▶ PROBLEM
Your answer is to be the exact text of the lines from the one containing "Viewport: 1331px width, 896px" through the final line of the entries, restated in full, with pictures omitted.

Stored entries
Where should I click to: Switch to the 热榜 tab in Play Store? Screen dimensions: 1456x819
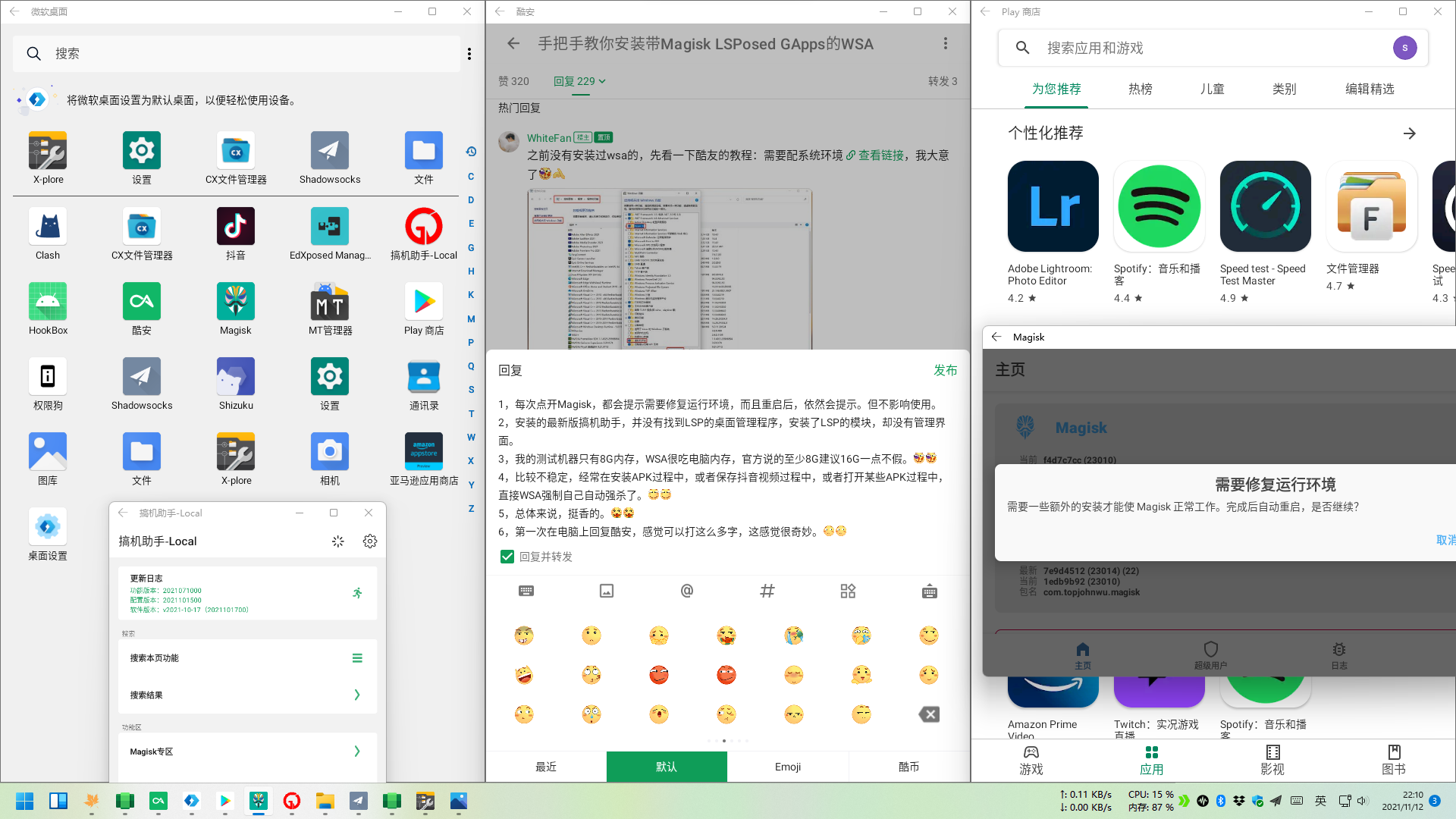[x=1140, y=89]
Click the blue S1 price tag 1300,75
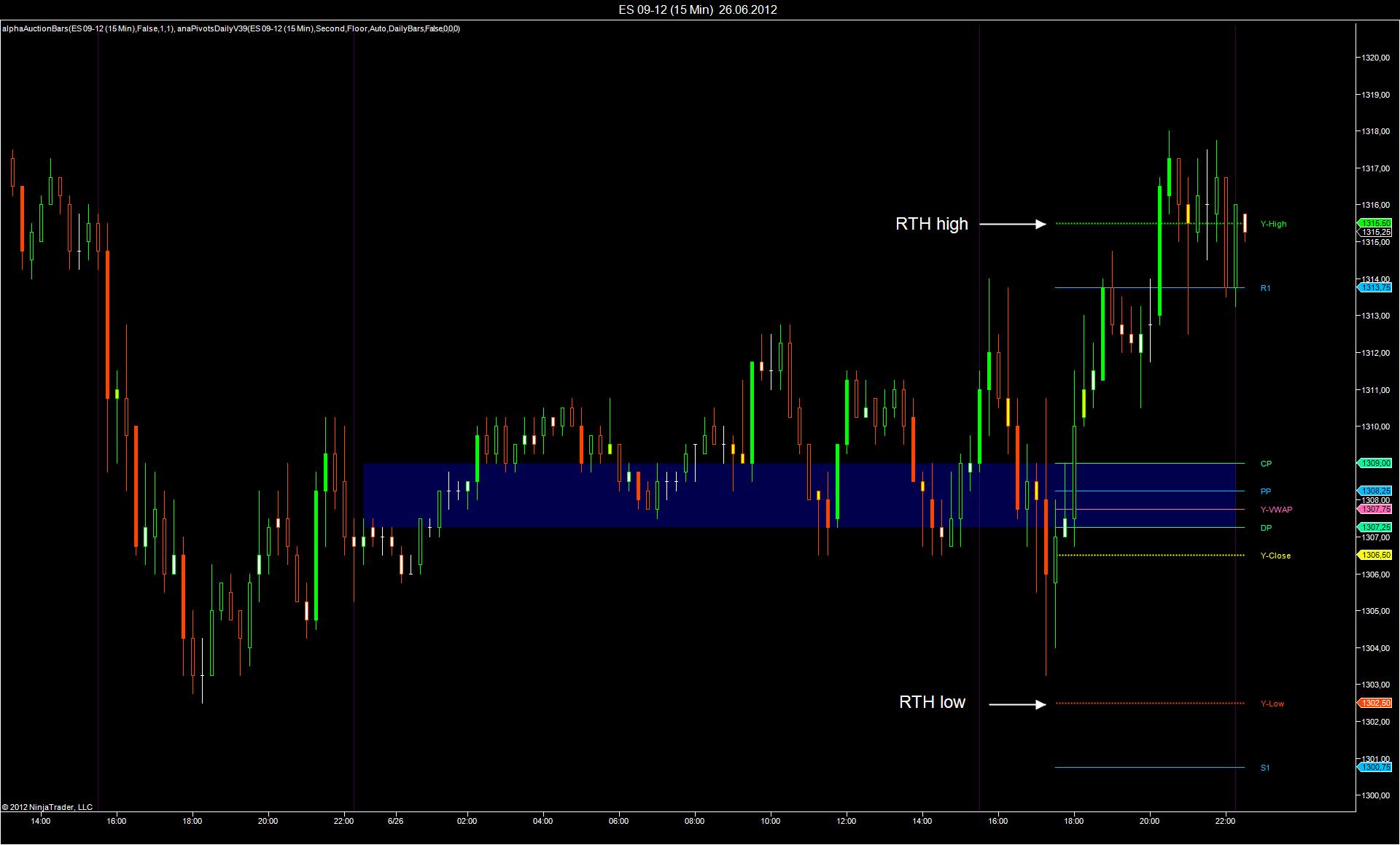1400x845 pixels. coord(1375,768)
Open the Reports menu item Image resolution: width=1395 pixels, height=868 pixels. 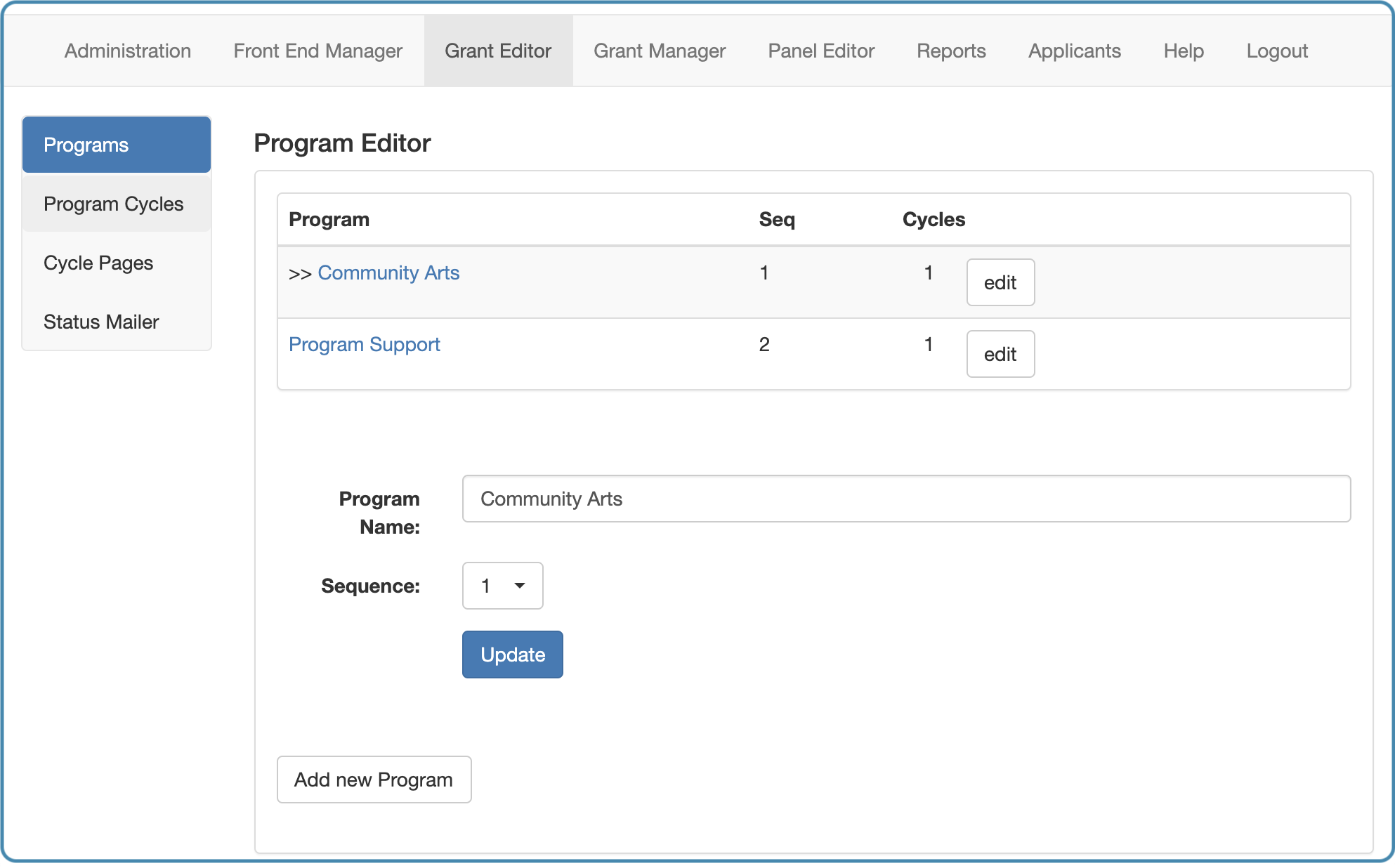pyautogui.click(x=951, y=51)
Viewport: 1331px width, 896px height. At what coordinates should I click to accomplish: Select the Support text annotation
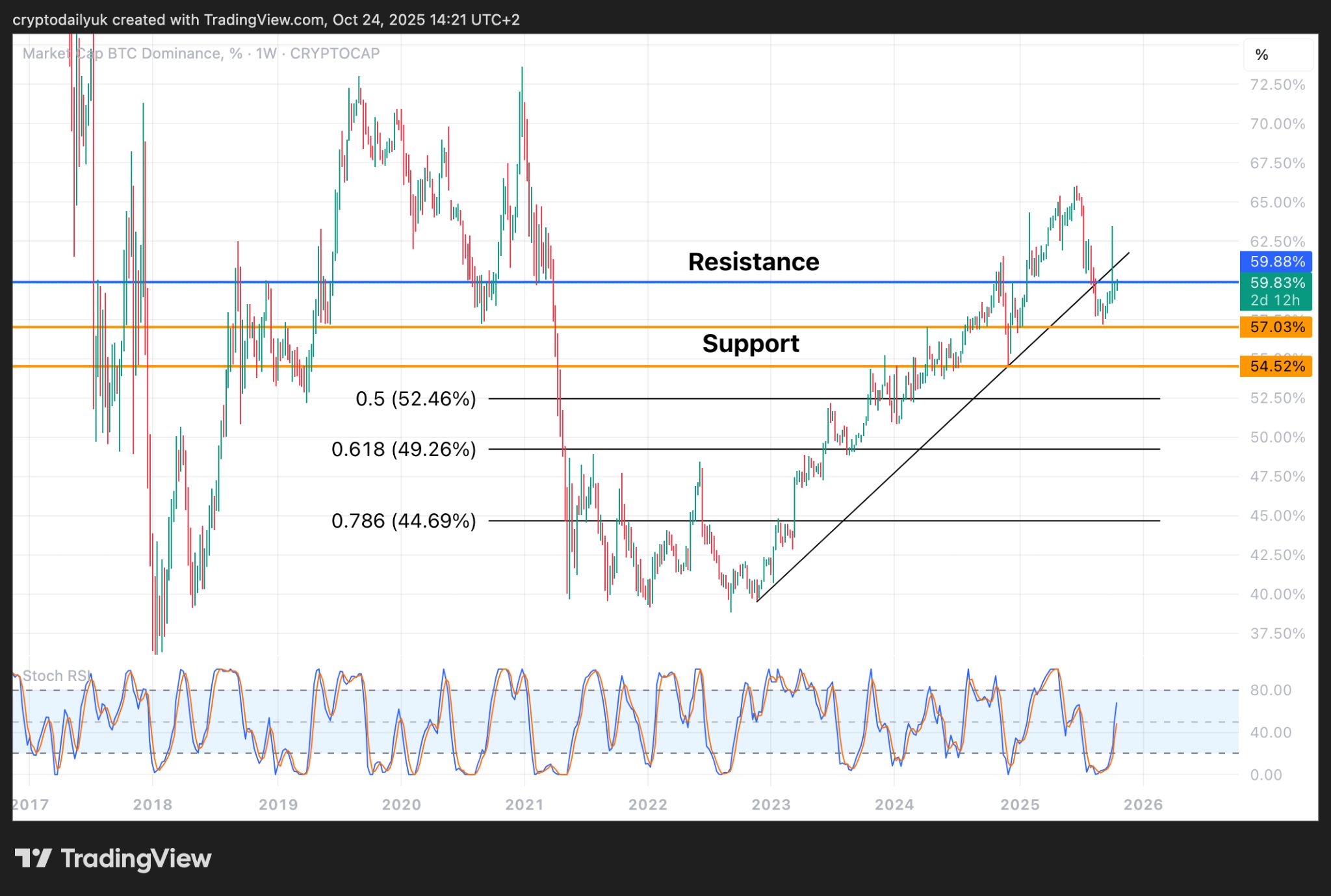pos(751,343)
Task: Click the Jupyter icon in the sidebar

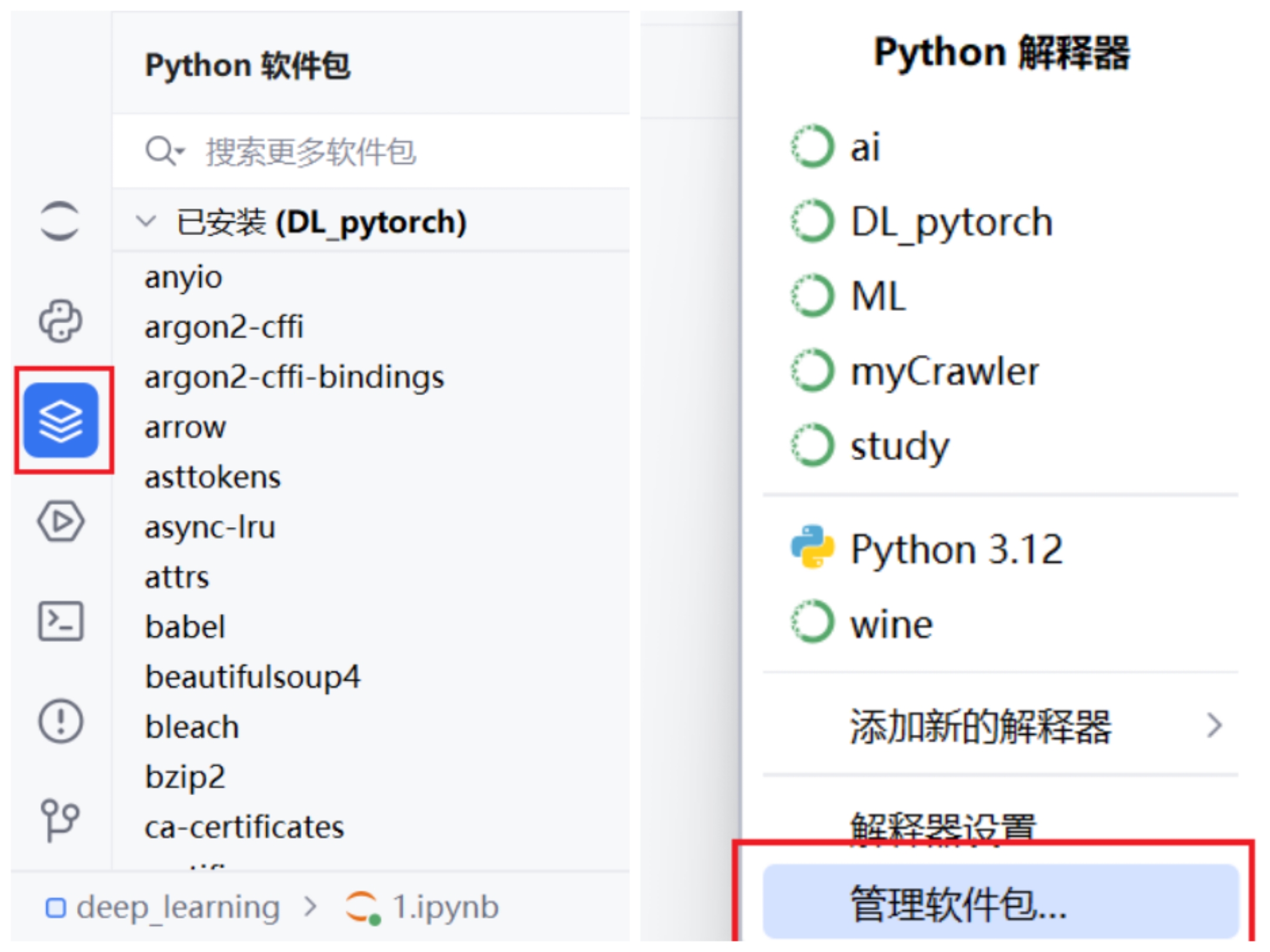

▶ RESULT BELOW
Viewport: 1331px width, 896px height. At what coordinates should I click to accomplish: Select the Support text annotation
pos(751,343)
Task: Click the Jupyter icon in the sidebar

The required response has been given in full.